Folha - O sentimento antiislâmico
seria hoje tão forte quanto em
1972, quando do atentado palestino na Olimpíada de Munique?
Benjelloun - Em verdade, vivemos momentos cíclicos de crise
desde 1948, quando os palestinos
foram expulsos de suas terras e se
sucederam conflitos entre árabes
e Israel. Basta conversar com as
pessoas em aldeias da Líbia ou do
Egito para colher opiniões sobre o
paradoxo da posição dos EUA em
muitos desses episódios. "Se é um
país que defende as liberdades, ele
deveria se posicionar do lado dos
mais fracos", ouvi muitas vezes. O
atentado de Munique, por mais
condenável, bárbaro e injustificável que tenha sido, foi no fundo
uma maneira de chamar a atenção mundial para a persistência
do problema palestino.
Folha - Antes mesmo de 1948 o
mundo árabe não teria tido sua
imagem desfavorecida pelo colonialismo europeu?
Benjelloun - Isso é verdade. O
colonizador enxerga o colonizado
como um inferior. Mas a descolonização ocorreu há quatro décadas, e desde então o mundo árabe
teve a infelicidade de reunir governantes que não promoveram o
desenvolvimento econômico e
não criaram padrões que lhes dessem respeitabilidade internacional. Mesmo os emirados do Golfo
utilizaram os petrodólares para
equipar seus Exércitos e enriquecer um punhado de famílias.

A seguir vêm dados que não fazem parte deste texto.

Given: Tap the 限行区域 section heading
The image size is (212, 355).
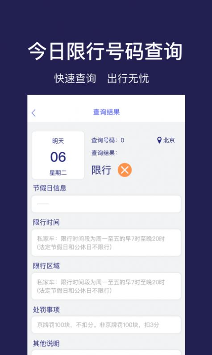Looking at the screenshot, I should pos(46,266).
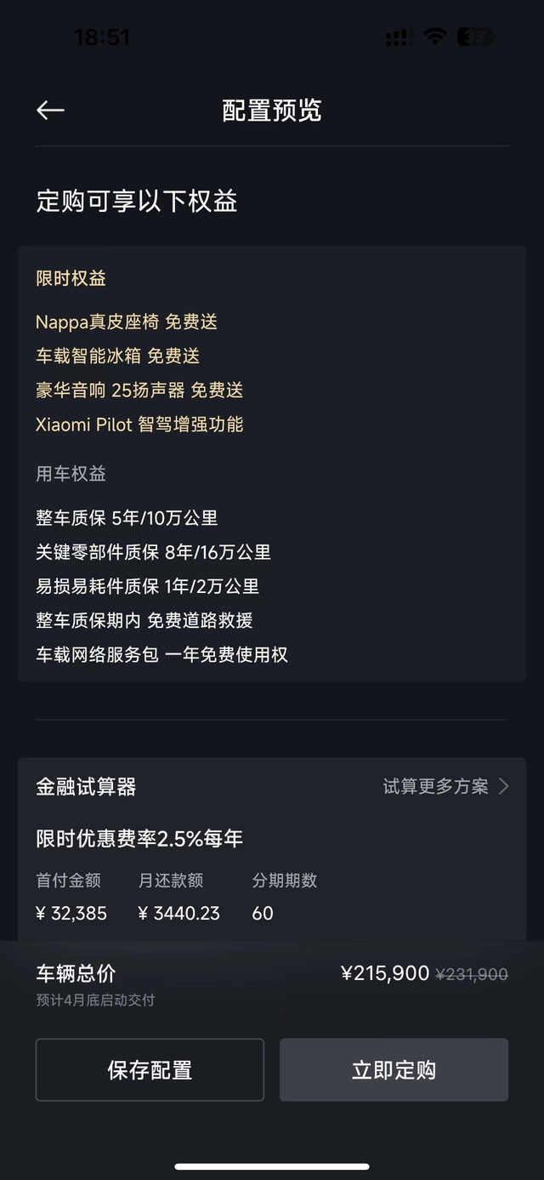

Folha - Seria essa a raiz de um
mal-entendido?
Benjelloun - O islamismo é mal
compreendido. Li dia desses que
na França as livrarias estão vendendo grande quantidade de
exemplares do Alcorão. Mas não
é nele que estão as respostas para
a compreensão dessa cultura e
dessa civilização. Elas estão na literatura, nos estudos econômicos, políticos, sociológicos. Que,
aparentemente, não despertam a
mesma curiosidade do público.
Folha - O atentado de Oklahoma,
em 1995, foi praticado pela extrema-direita norte-americana. Mas
não se assistiu na época uma caça
aos direitistas. Por que?
Benjelloun - Em verdade, existe
uma diferença na percepção do
terrorismo, por mais que ele seja
sempre e visceralmente condenável. Os atentados na Irlanda ou na
Espanha têm como autores cidadãos ocidentais. A Espanha, que
tem no turismo externo uma
grande fonte de renda, nunca foi
vítima de campanhas que a considerassem perigosa para os estrangeiros. Mas no Egito um atentado
provocou o cancelamento maciço
de vôos e excursões. Há dois pesos e duas medidas.

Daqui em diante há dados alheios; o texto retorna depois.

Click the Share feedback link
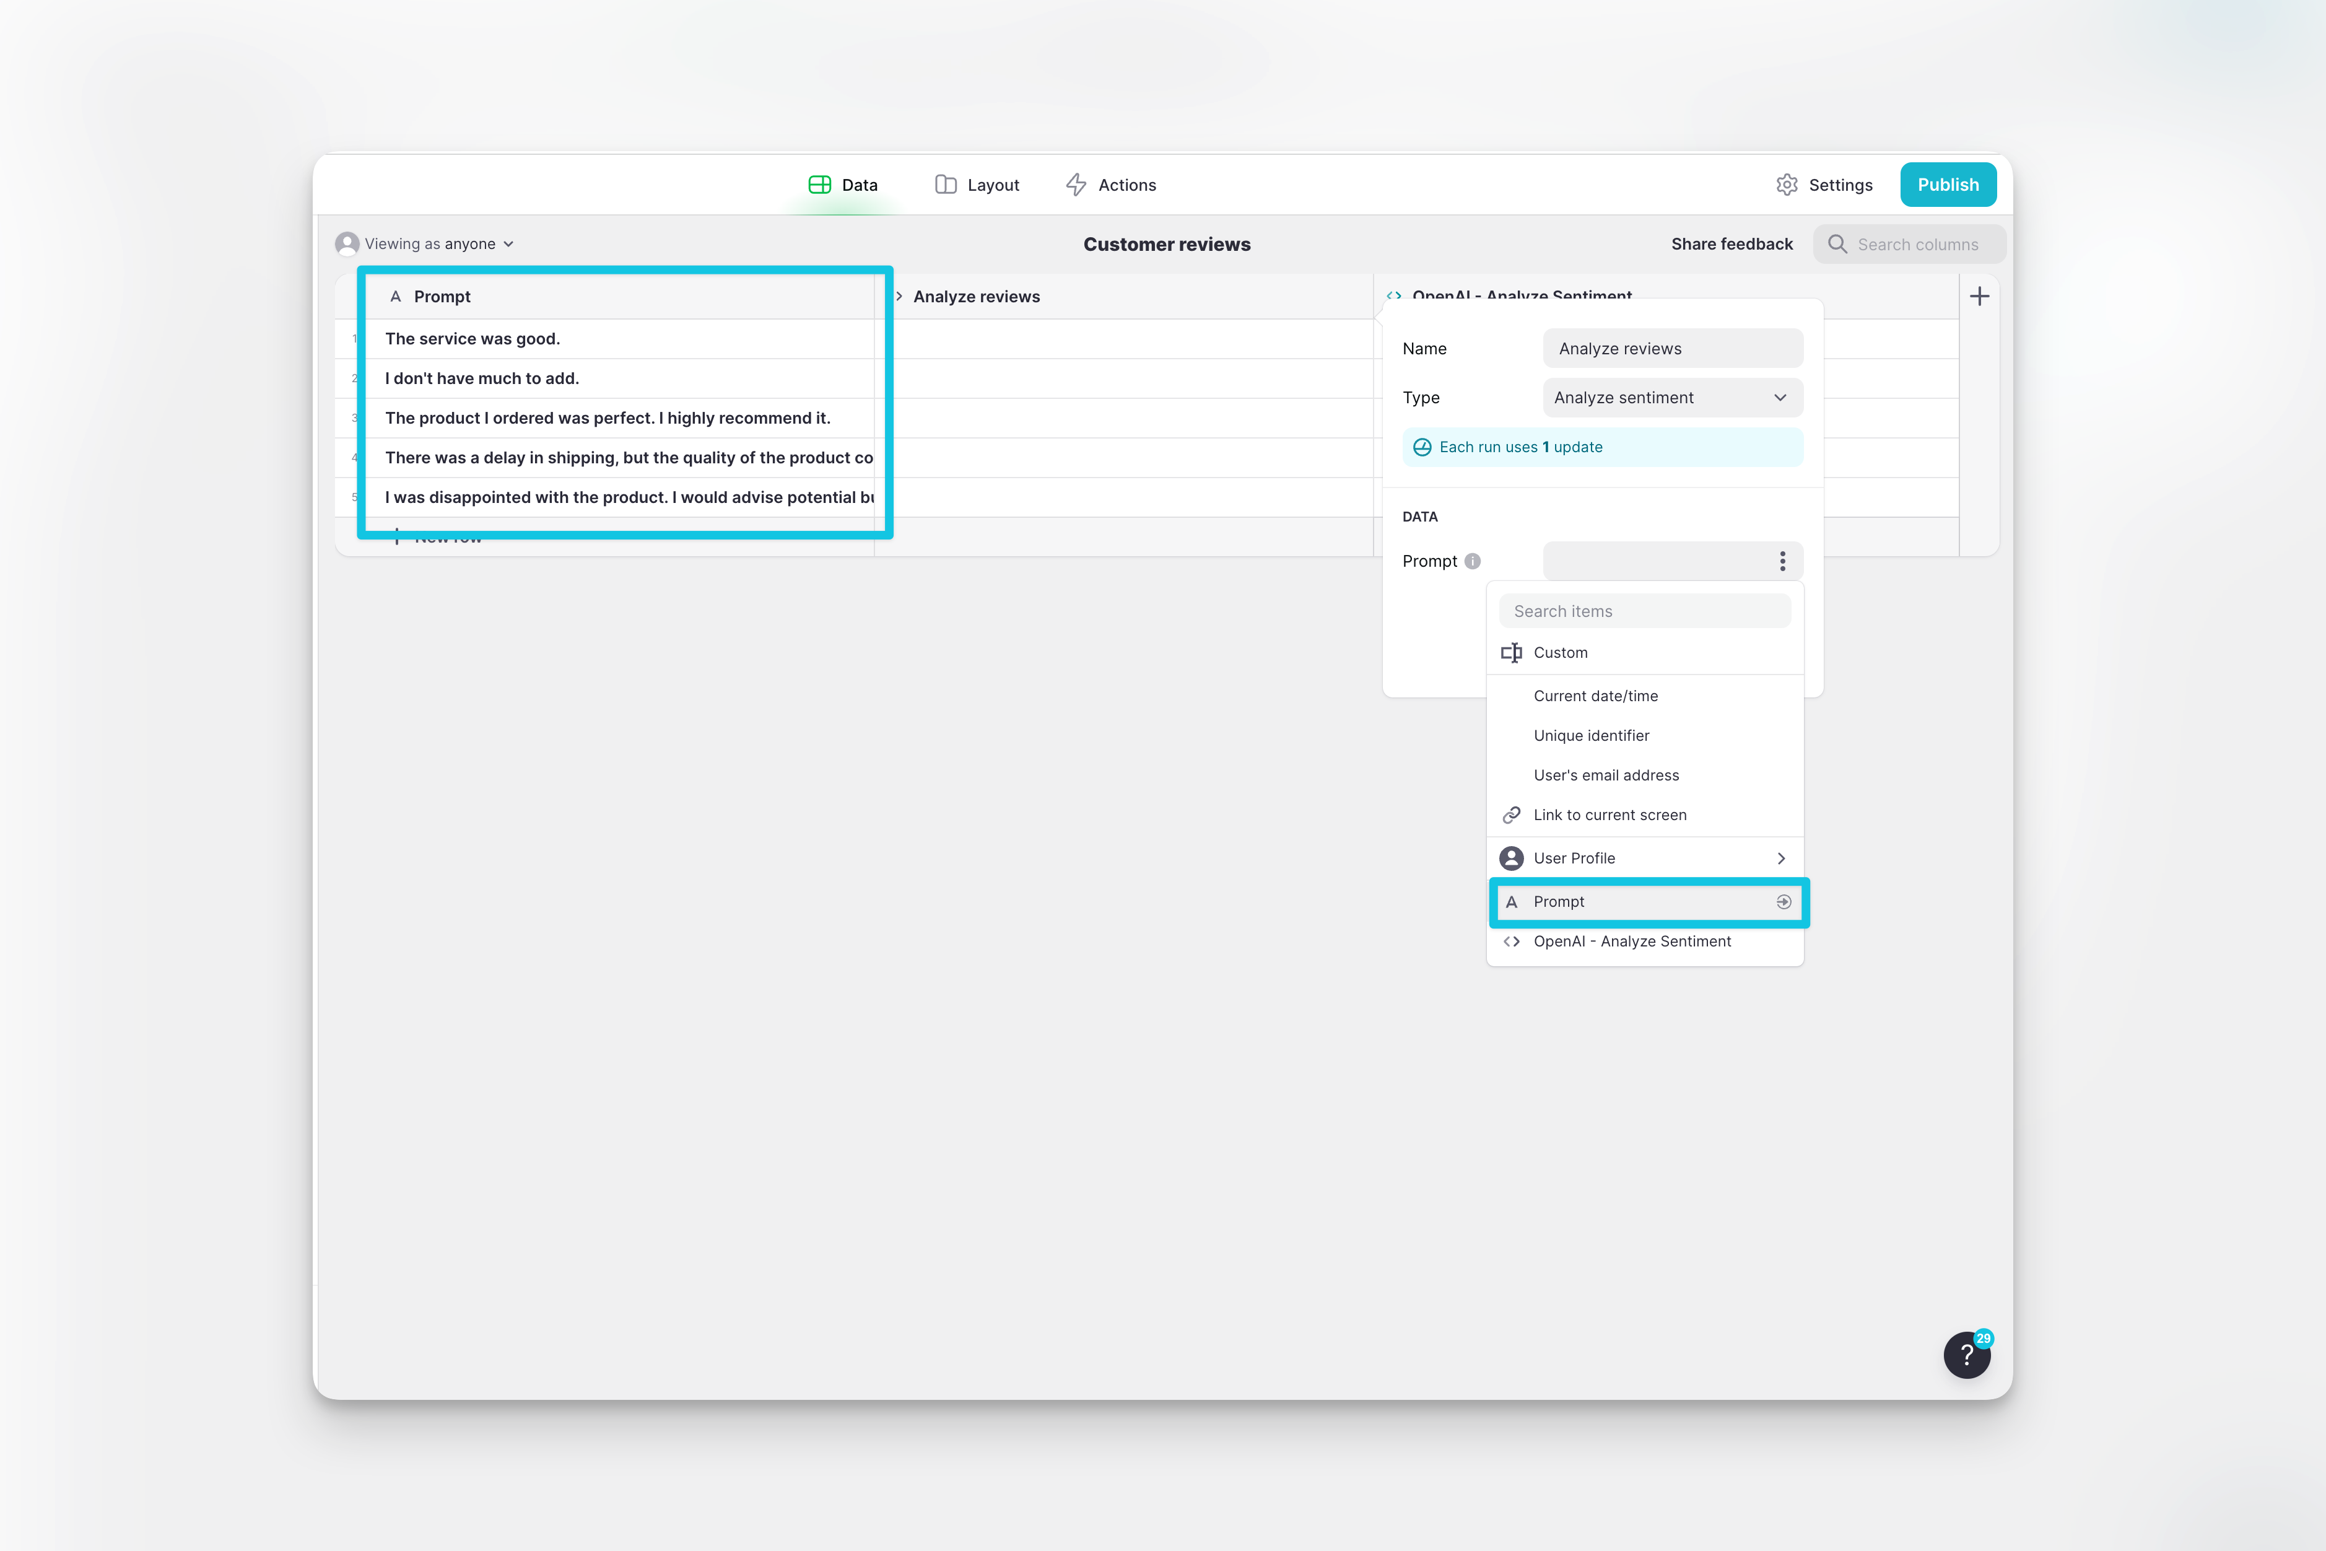(x=1731, y=244)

Folha - São os únicos exemplos
que o sr. tem para dar?
Benjelloun - Eu também citaria o
caso do escritor francês Michel
Houlebecq, cujo romance "Plateformes", lançado em agosto, traz
dos árabes uma visão racista e difamatória. Perguntei a amigos o
que ocorreria caso se tratasse de
um romance anti-semita. A indignação seria com certeza geral.

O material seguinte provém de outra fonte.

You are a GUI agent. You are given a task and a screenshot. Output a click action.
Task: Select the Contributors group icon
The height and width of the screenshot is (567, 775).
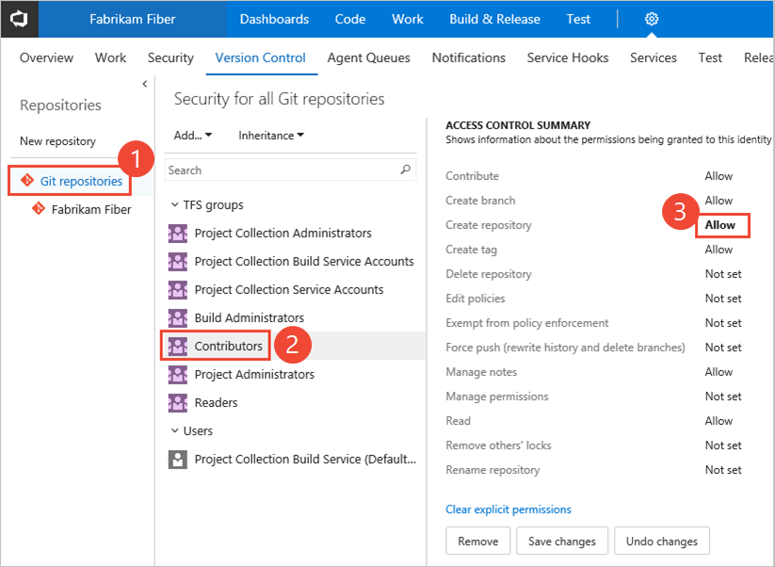[x=178, y=346]
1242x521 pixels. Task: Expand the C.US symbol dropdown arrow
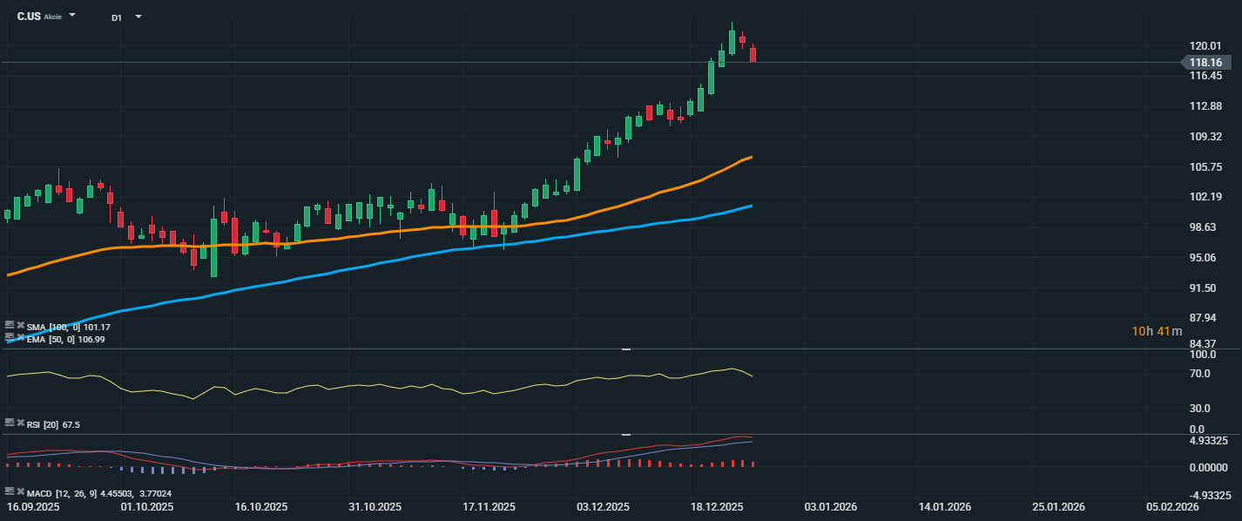(x=72, y=16)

Folha - A visita do presidente
Bush a uma mesquita não foi um
gesto apaziguador?
Benjelloun - É logicamente um
gesto positivo. Mas se iniciativas
como essa não se multiplicarem,
os muçulmanas continuarão a
conviver com o medo.
Folha - O sr. constata esse medo
também na França?
Benjelloun - Eu constato esse
medo dentro de minha própria
casa. Dia desses minha filha menor, de sete anos, procurou-me
para dizer que "os muçulmanos
são gente do mal". Precisei então
explicar que o islamismo nunca
prometeu o paraíso para os terroristas, e que entre nós os assassinos também vão para o inferno.